L’efficacité du traité sur le commerce des armes (TCA) dépendra de son contenu et des termes retenus. Les efforts diplomatiques affichés jusqu’à présent dans le processus du traité montrent une multitude d’opinions et d’intérêts divergents. Par nos campagnes et nos actions de persuasion, nous devons donc impérativement mettre en évidence les domaines prioritaires qui permettront de mieux protéger et sauvegarder non seulement des vies humaines mais aussi la dignité humaine. Le TCA doit prévoir des critères explicites en matière de transferts d’armes, de manière à limiter autant que possible toute interprétation du texte par les États signataires.
Intégrer les principes des droits humains et le droit international humanitaire;
Inclure dans son champ d’application les armes légères et de petit calibre, les munitions et les pièces de rechange;
Tenir compte des répercussions négatives des armes illicites sur le développement économique et social à long terme;
Inclure un texte fort et efficace sur les effets néfastes des armes illicites sur la violence sexospécifique;
Inclure des dispositions concernant l’aide aux survivants.
Une étude menée par le Comité international de la Croix-Rouge, mandatée par les États en 1995 et publiée en 1999, arrive à la conclusion que la prolifération des armes contribue aux violations du droit international humanitaire et qu’elle a des conséquences néfastes sur les civils durant les conflits armés.
Tant qu’on pourra se procurer des armes facilement, le droit international humanitaire sera l’objet de violations graves et les interventions humanitaires seront menacées.
Toutes les conventions existantes en matière de droits de la personne, y compris la Charte des Nations Unies, doivent être mentionnées de manière explicite dans le traité sur le commerce des armes puisqu’elles justifient la nécessité et la légitimité d’une réglementation universelle en matière d’armes qui soit rigoureuse et efficace
C’est pourquoi le TCA doit refléter l’obligation faite à tous les États de veiller au respect du droit international humanitaire et des principes des droits humains, en les portant au rang de critères fondamentaux permettant de prendre des décisions avisées sur le transfert d’armes, l’objectif étant que les armes ne se retrouvent pas entre les mains de personnes ou de groupes susceptibles de les utiliser en commettant des violations graves des normes et des critères convenus.

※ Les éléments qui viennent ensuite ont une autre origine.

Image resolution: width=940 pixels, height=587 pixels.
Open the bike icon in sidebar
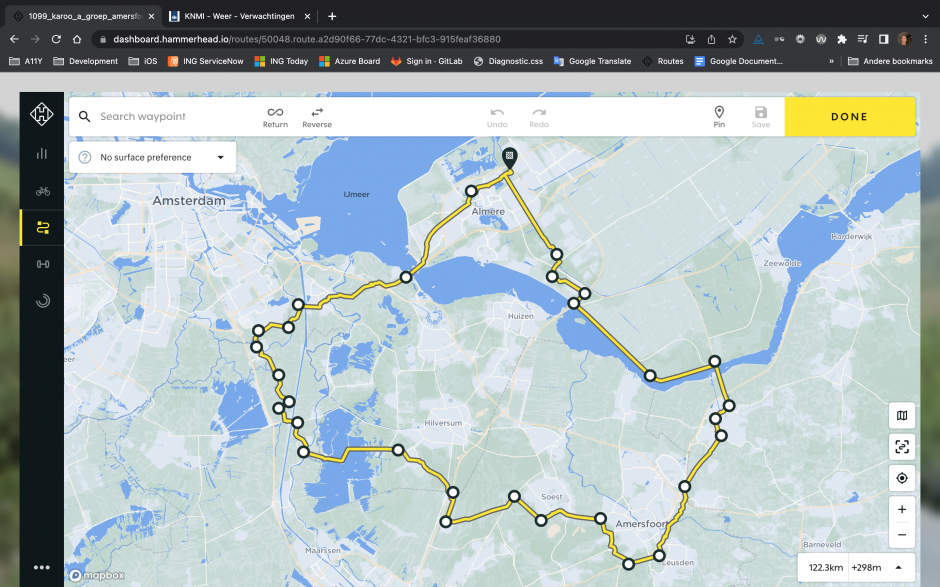(42, 190)
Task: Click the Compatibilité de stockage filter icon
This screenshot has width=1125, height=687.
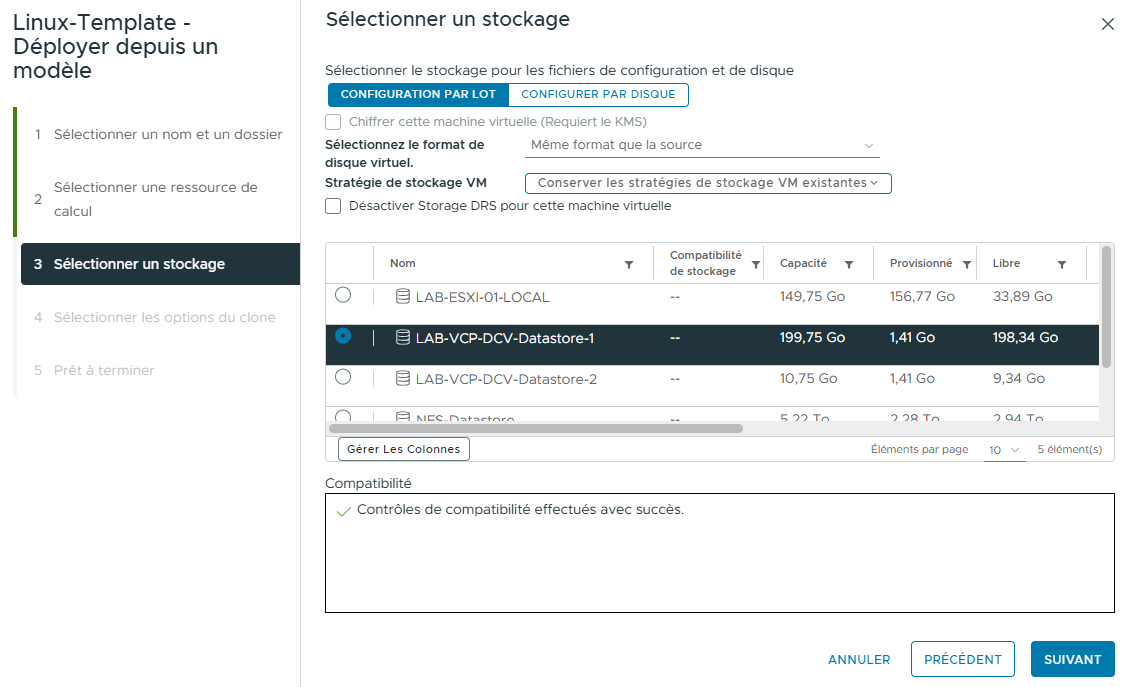Action: pos(755,263)
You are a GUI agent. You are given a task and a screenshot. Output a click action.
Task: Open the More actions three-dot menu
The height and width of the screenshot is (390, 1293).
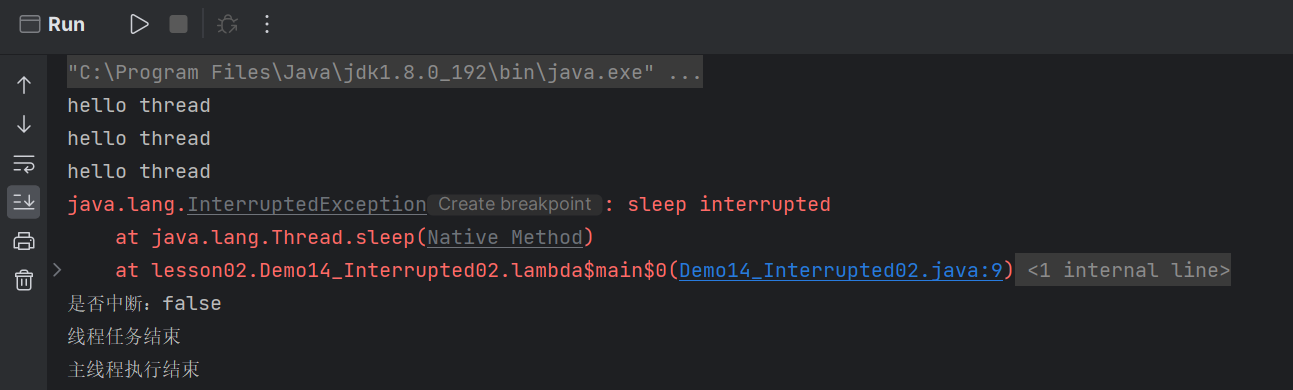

Le traité sur le commerce des armes doit porter sur toutes les armes conventionnelles. L’inclusion des armes légères et de petit calibre est essentielle pour qu’un traité puisse répondre aux besoins de celles et ceux qui sont les plus affectés par les conflits armés.
La majorité des armes qui traversent les frontières sont des armes légères et de petit calibre. Pour citer un homme venant d’Afrique de l’Ouest: «Du Mozambique au Monténégro, de la Colombie au Kenya, les armes légères et de petit calibre sont devenues des armes de destruction massive.» Les petites armes et les munitions sont utilisées comme des outils de guerre, elles sont utilisés pour la sécurité, le crime, la coercition, la protection et pour instiller la peur et maintenir la paix et l’ordre public. Réglementer le commerce des armes de petit calibre et des munitions, c’est veiller à ce qu’elles soient utilisées au service de la justice et NON PAS pour semer la terreur.
Les effets dévastateurs des conflits, de la criminalité armée et de toutes les formes de violence armée partout dans le monde sont manifestes et s’étalent au grand jour. La violence armée entraîne la fermeture d’écoles et d’églises, divise les gens, sature les systèmes de santé et n’encourage certainement pas l’investissement ni la productivité économique, ce qui fait peser une incertitude sur la vie et les moyens de subsistance des populations concernées.
La menace directe et les risques physiques de l’utilisation des armes entraînent des déplacements de populations, des blessures et même la mort, sans oublier que les dépenses en armes et la course aux armements viennent grever d’autres budgets, tels que ceux qui devraient être réservés à l’éducation et à la santé. Lorsque les dépenses en armement ne sont pas soumises à des critères de responsabilité et de transparence, elles risquent d’aggraver la corruption et d’encourager les violations des droits de la personne. Selon le Rapport de la Banque mondiale sur le développement dans le monde, aucun pays subissant un conflit armé n’arrivera à atteindre un seul des objectifs du Millénaire pour le développement.
Les femmes sont touchées de manière disproportionnée par l’usage des armes et cela se traduit principalement par la violence sexuelle et le viol. Les résolutions 1325, 1820, 1888, et 1960 du Conseil de sécurité des Nations Unies qualifient la violence sexospécifique d’arme et de tactique de guerre. Dans son rapport sur les résolutions 1820/1888 de décembre 2010, le secrétaire général de l’ONU souligne que «La violence sexuelle comme arme de guerre peut devenir un mode de vie qui, une fois enraciné dans le tissu de la société civile, persiste longtemps après que les armes se sont tues.»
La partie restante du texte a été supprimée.